Fue tataranieto de Pedro López de Ayala y Álvarez de Ceballos, más conocido como Canciller Ayala y con el que conviene no confundirlo, ya que representan las antípodas dentro de su linaje. Mientras que el primero en el tiempo fue una de las personalidades más descollantes de nuestra historia, pero al que muchos de nuestros conciudadanos, por esa ignorancia tan lamentable de lo más básico de nuestro propio pasado -en la que la ideología vasca actualmente dominante tiene, por supuesto, mucho que ver-, identifican únicamente con un hotel céntrico de la capital alavesa; el otro, el comunero, no le llegaba a su ancestro ni a la suela de los zapatos pero tuvo la suerte histórica de protagonizar lo que se puede denominar el ‘Villalar vasco’, esto es, la derrota de la opción comunera que él protagonizaba en tierra vasca, a manos de las tropas realistas, unos días antes de que en la conocida localidad vallisoletana los Padilla, Bravo y Maldonado pasaran a la historia.

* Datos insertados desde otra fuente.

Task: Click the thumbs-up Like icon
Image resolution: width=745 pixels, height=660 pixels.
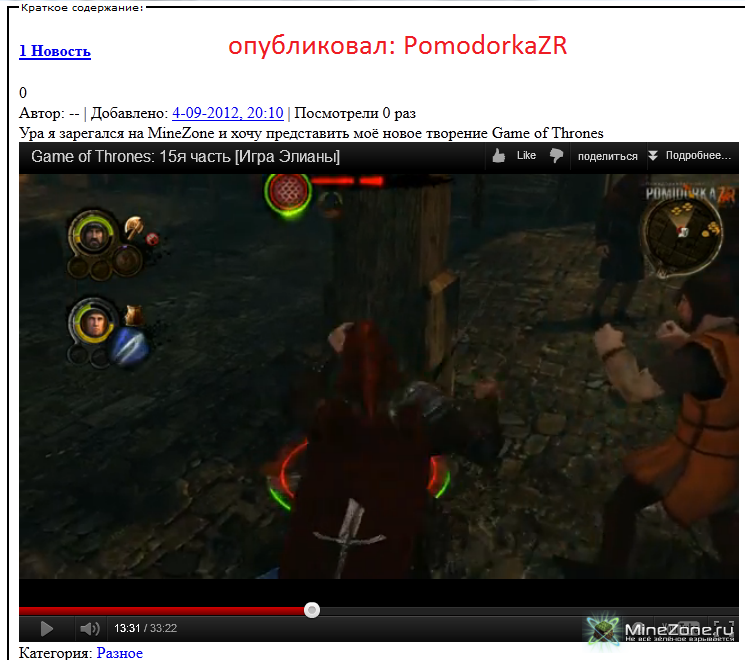Action: pyautogui.click(x=499, y=156)
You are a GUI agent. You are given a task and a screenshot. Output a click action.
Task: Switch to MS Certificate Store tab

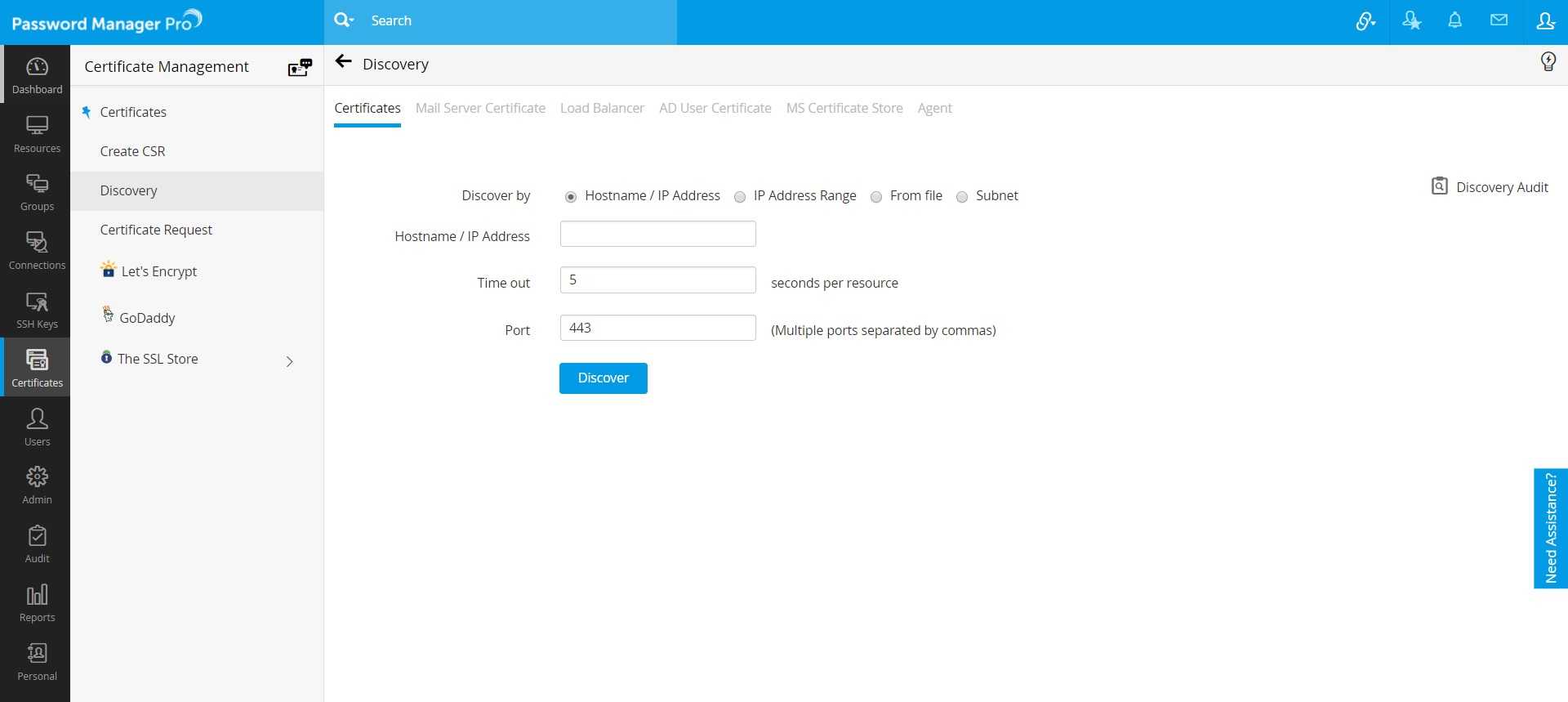coord(844,108)
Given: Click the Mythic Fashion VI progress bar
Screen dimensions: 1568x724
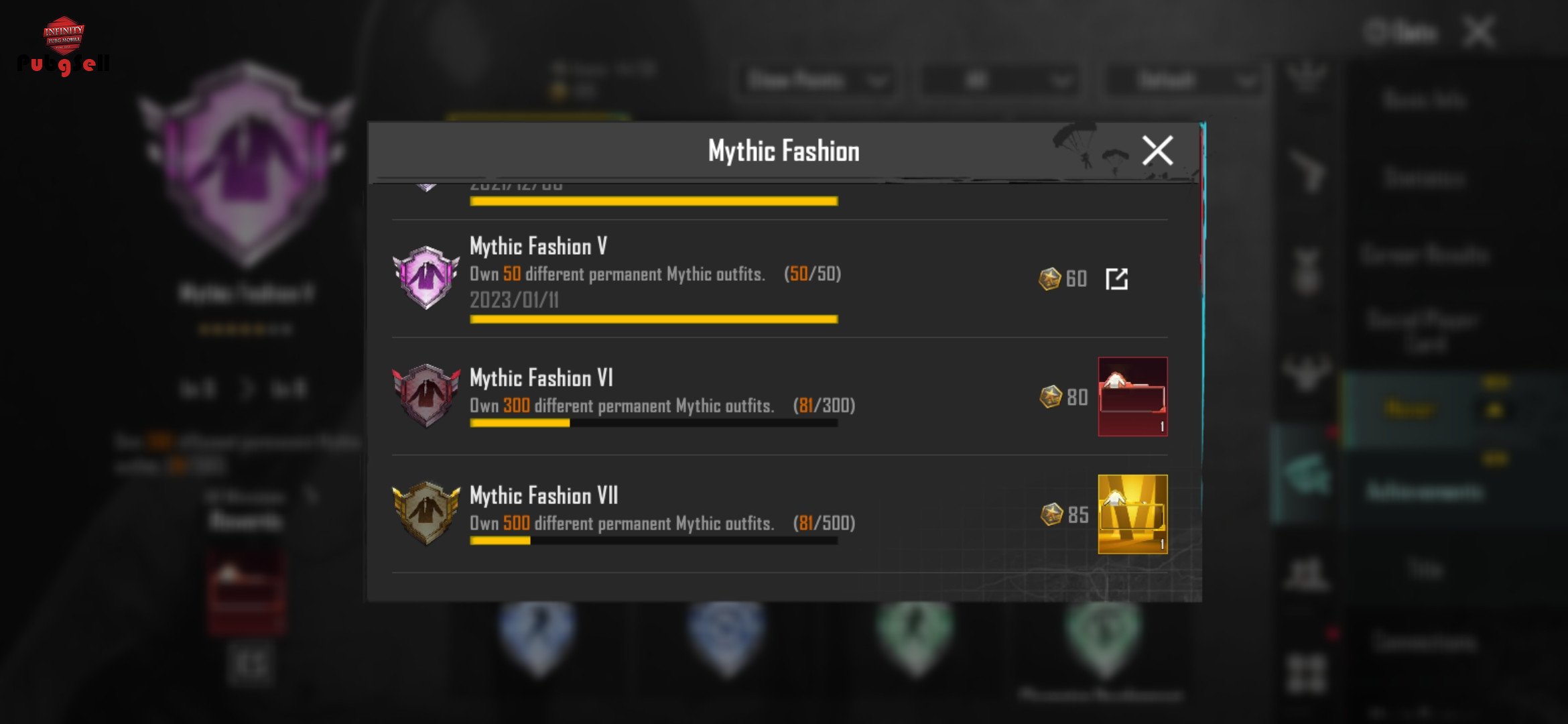Looking at the screenshot, I should 654,423.
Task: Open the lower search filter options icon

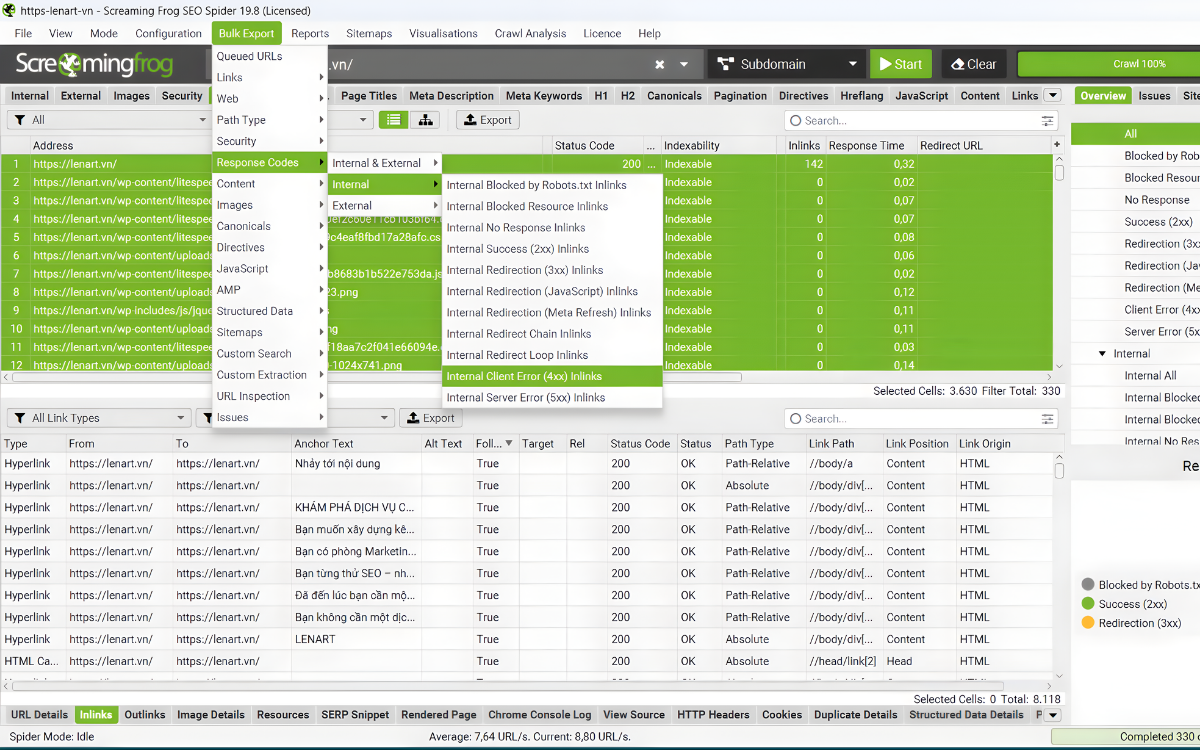Action: click(1047, 419)
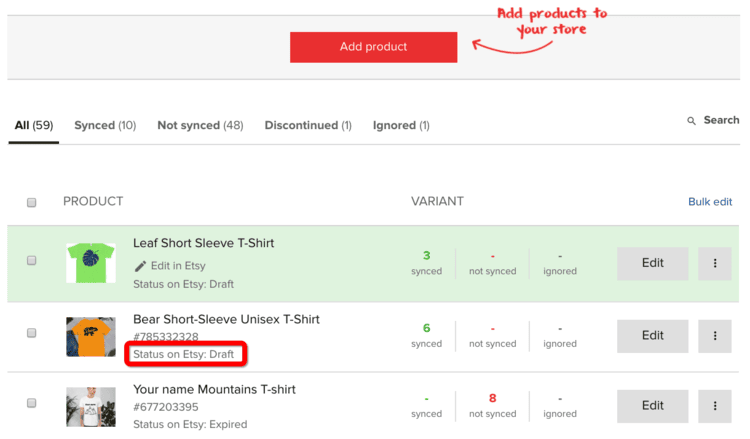Viewport: 750px width, 439px height.
Task: Open the orange bear t-shirt thumbnail
Action: (91, 336)
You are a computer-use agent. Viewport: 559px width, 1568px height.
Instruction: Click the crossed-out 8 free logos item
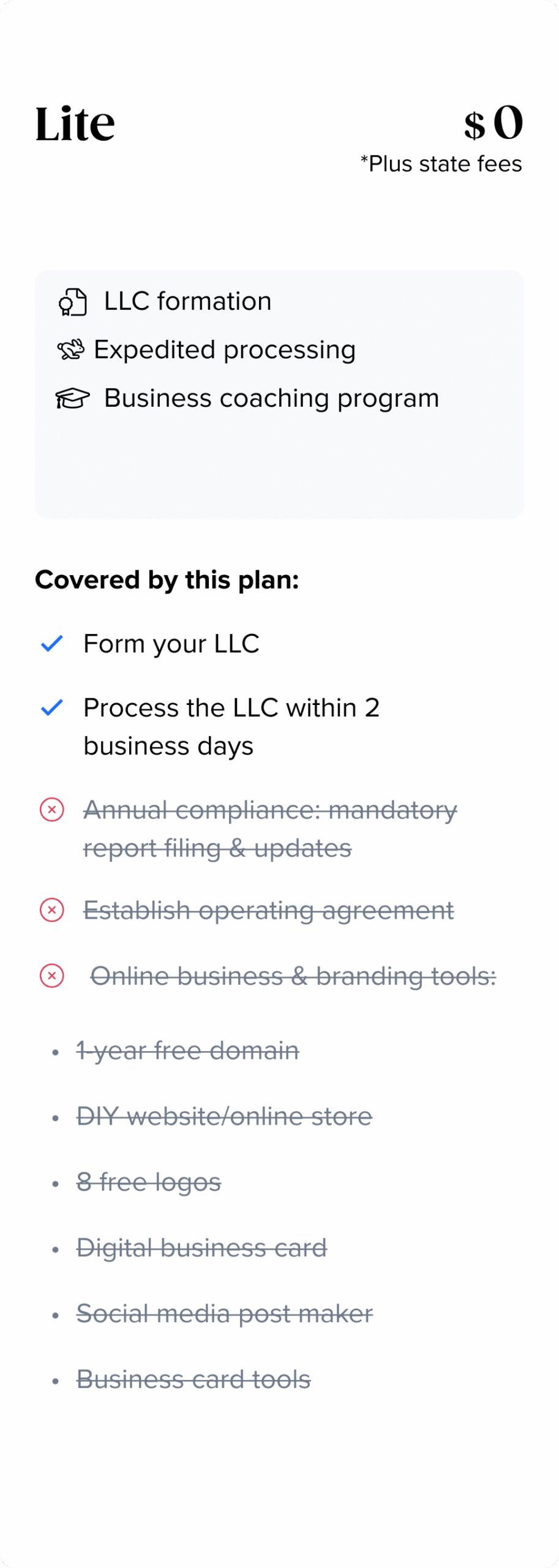click(x=149, y=1182)
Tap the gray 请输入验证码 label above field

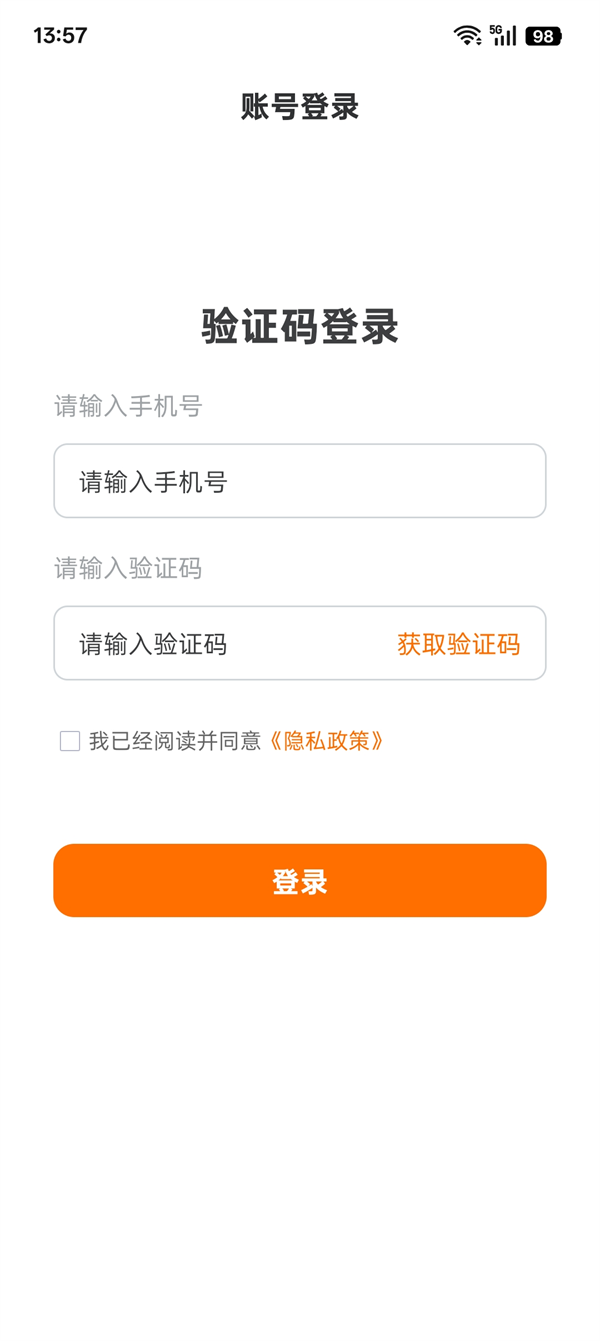tap(128, 568)
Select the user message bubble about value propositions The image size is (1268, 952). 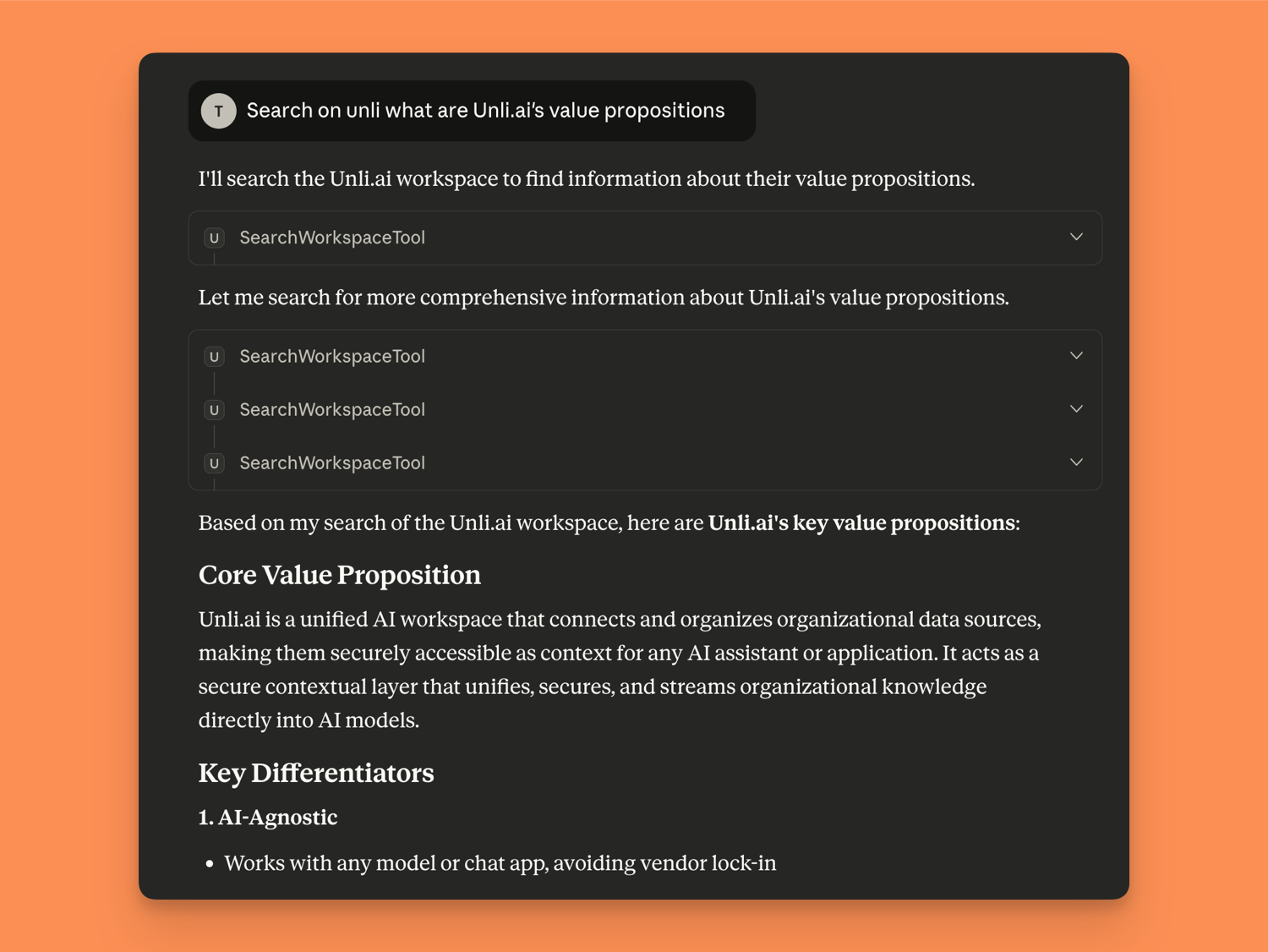tap(471, 110)
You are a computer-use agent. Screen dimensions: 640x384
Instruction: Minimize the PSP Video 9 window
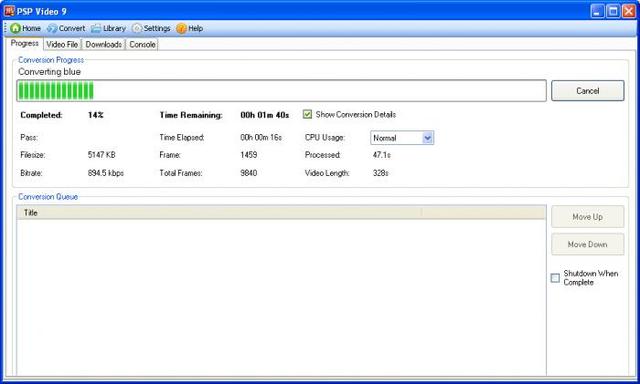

La cuestión es por qué, mientras que en Villalar nació un mito de lucha heroica por las libertades castellanas, Miñano Mayor, en cambio, ha quedado sepultado para siempre. Todas las razones que lo explican son de un calado manifiesto para entender nuestra historia. La primera de todas porque los vascos disfrutaban ya para entonces de una situación privilegiada en el seno de la monarquía española. Y Pedro López de Ayala, el comunero, no venía más que a enredar, como lo había hecho siempre. Era conde de Salvatierra y señor de Ayala, Llodio, Arceniega, Arrastaria, Urcabustaiz, Cuartango, Orozco, Valdegobia, Morillas y Orduña. Las Comunidades de Castilla lo habían nombrado capitán general de todo el norte del reino, que comprendía las tres provincias vascas, La Rioja y el norte de Burgos hasta el mar. Pero para entonces ya se había peleado con todo el mundo, empezando por sus propios vasallos de Salvatierra y siguiendo por el condestable de Castilla, el conde de Oñate y el diputado general de Álava, Diego Martinez de Álava. Su segunda esposa, Margarita de Saluces, se separó de él y pleiteó para que atendiera a las necesidades económicas de sus hijos, lo que le fue reconocido en una sentencia y convirtió su caso en antecedente histórico: es el origen de la leyenda de ‘la malquerida’, que en Vitoria-Gasteiz se conoce bien.

Pero lo decisivo es que este comunero postergado tiene las claves para una comprensión global de la historia del pensamiento político vasco. En efecto, el cambio revolucionario que significó el tránsito del Antiguo Régimen al constitucionalismo en España, entre finales del siglo XVIII y el primer tercio del XIX, fue protagonizado por unos liberales que, en el Cádiz acosado por el invasor francés, adoptaron como mito central de su ideología la revuelta de los Comuneros de Castilla de principios del siglo XVI, que para ellos significaba la reivindicación de las libertades castellanas, simbolizadas por las Cortes y los fueros municipales, frente al absolutismo monárquico de la dinastía austriaca. Del mismo modo, en el País Vasco fueron los liberales quienes apostaron por los fueros propios como fórmula constitucionalista autóctona.

Todavía no se ha hecho un estudio integrador de la evolución del liberalismo español junto con el liberalismo vasco en el ámbito de la mitología política. Los especialistas dicen que los liberales fueristas vascos eran un trasunto de los liberales moderados españoles. Pero cómo entender que en España fueran no los moderados sino los progresistas quienes protagonizaran el rescate de la antigüedad medieval para reivindicar las Cortes y los fueros municipales y ese hecho capital no se haya trasladado al estudio del primer liberalismo vasco, empleado entonces a fondo en rescatar los fueros como constitución vasca. Nos hemos quedado solo en buscar antecedentes en la historiografía fuerista, en Fontecha o en Larramendi, mientras que el olvido del comunero Pedro López de Ayala nos privaba de una pista fundamental de nuestra historia política.

Y, por último, a ver si aprovechamos de la misma para desterrar de una vez el mito del carlismo fuerista. Los carlistas lo que hicieron fue combatir el Estado liberal que se estaba construyendo y que incluía la recuperación foral, y lo único que consiguieron, con sus revueltas militares, fue que el grueso de los liberales españoles cargara contra los fueros vascos y los aboliera, dando pie a un victimismo del que todavía estamos pagando las consecuencias.